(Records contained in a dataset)
--- START ---
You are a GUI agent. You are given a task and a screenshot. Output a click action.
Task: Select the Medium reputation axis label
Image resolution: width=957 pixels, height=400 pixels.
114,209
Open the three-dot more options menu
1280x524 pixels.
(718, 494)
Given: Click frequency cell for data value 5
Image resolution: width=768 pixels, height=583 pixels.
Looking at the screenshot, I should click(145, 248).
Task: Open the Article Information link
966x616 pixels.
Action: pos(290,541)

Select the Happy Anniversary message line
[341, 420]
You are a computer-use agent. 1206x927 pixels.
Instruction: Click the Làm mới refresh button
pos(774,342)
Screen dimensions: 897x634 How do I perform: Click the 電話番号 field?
--- END ---
▸ **What is needed**
Working through the records, copy each line in which the word "Open" appears.

▸ **Answer area**
Open the three-dot more options menu
Task: Open the Article Information link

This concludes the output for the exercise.